##### Text segment

CMR Central is a shopping mall located at Maddilapalem, Visakhapatnam. It was developed by CMR Shopping Mall Private Limited.

Description
Renowned as one of the biggest malls in Visakhapatnam, CMR Central opened on 2 January 2010 with 6 floors of retail space. It has a built-up area of 72,000 square feet and is spread over 5 floors. From apparel to electronics to food to home furniture, CMR Central houses all major commodities. Located in Maddilapalem, CMR Central is one of the popular landmarks in Vizag that is located in the heart of the city. It contains outlets of major clothing and apparel brands, a gaming zone, a bowling alley, a large number of restaurants and even a four-screen multiplex cinema.

Entertainment 
Be it for shopping, or for watching movies, or for eating a wide variety of food, CMR Central is the favourite place to be for many citizens of Visakhapatnam. The mall has stores like Reliance Digital, Hometown, Spa, Levis, Max Fashion, Reliance Trends  KFC. Burger King, Pizza Hut and McDonald's. It includes 4 screens INOX.

##########

▶ _Exercise tasks_
a. In the CMR Central text, on what date did the mall open?
b. Repeat a passage of the CMR Central text word for word, starting with "CMR Central is a" and going on through "four-screen multiplex cinema.".

##### Information supplied

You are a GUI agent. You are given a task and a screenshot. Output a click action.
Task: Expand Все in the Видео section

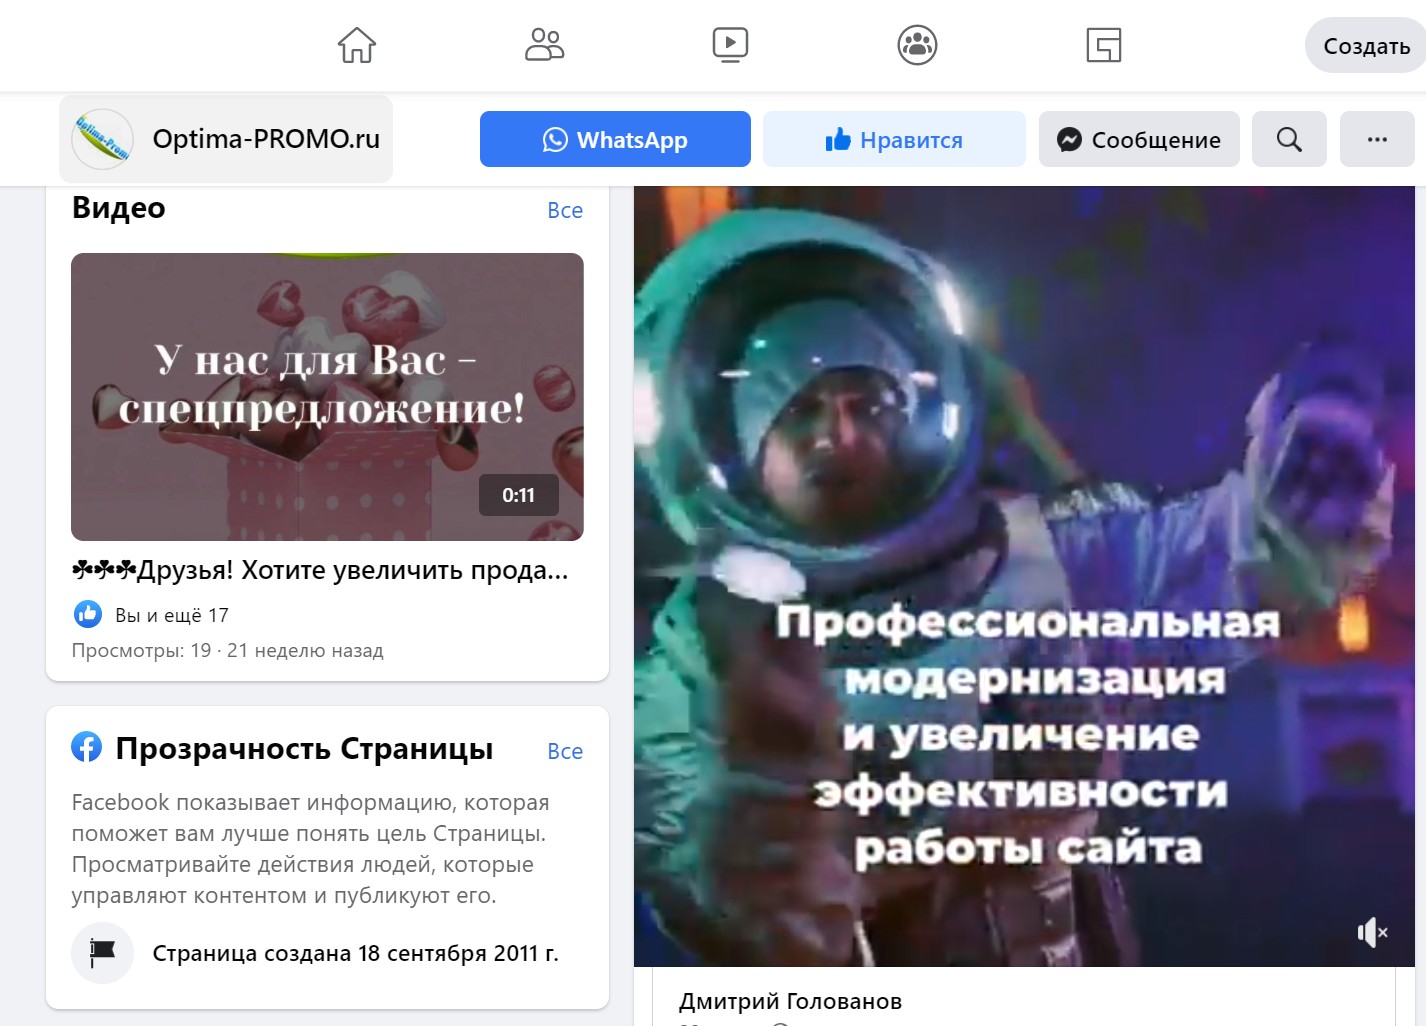tap(565, 210)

##########

▶ _The responses_
a. CMR Central opened on 2 January 2010.

b.
CMR Central is a shopping mall located at Maddilapalem, Visakhapatnam. It was developed by CMR Shopping Mall Private Limited.

Description
Renowned as one of the biggest malls in Visakhapatnam, CMR Central opened on 2 January 2010 with 6 floors of retail space. It has a built-up area of 72,000 square feet and is spread over 5 floors. From apparel to electronics to food to home furniture, CMR Central houses all major commodities. Located in Maddilapalem, CMR Central is one of the popular landmarks in Vizag that is located in the heart of the city. It contains outlets of major clothing and apparel brands, a gaming zone, a bowling alley, a large number of restaurants and even a four-screen multiplex cinema.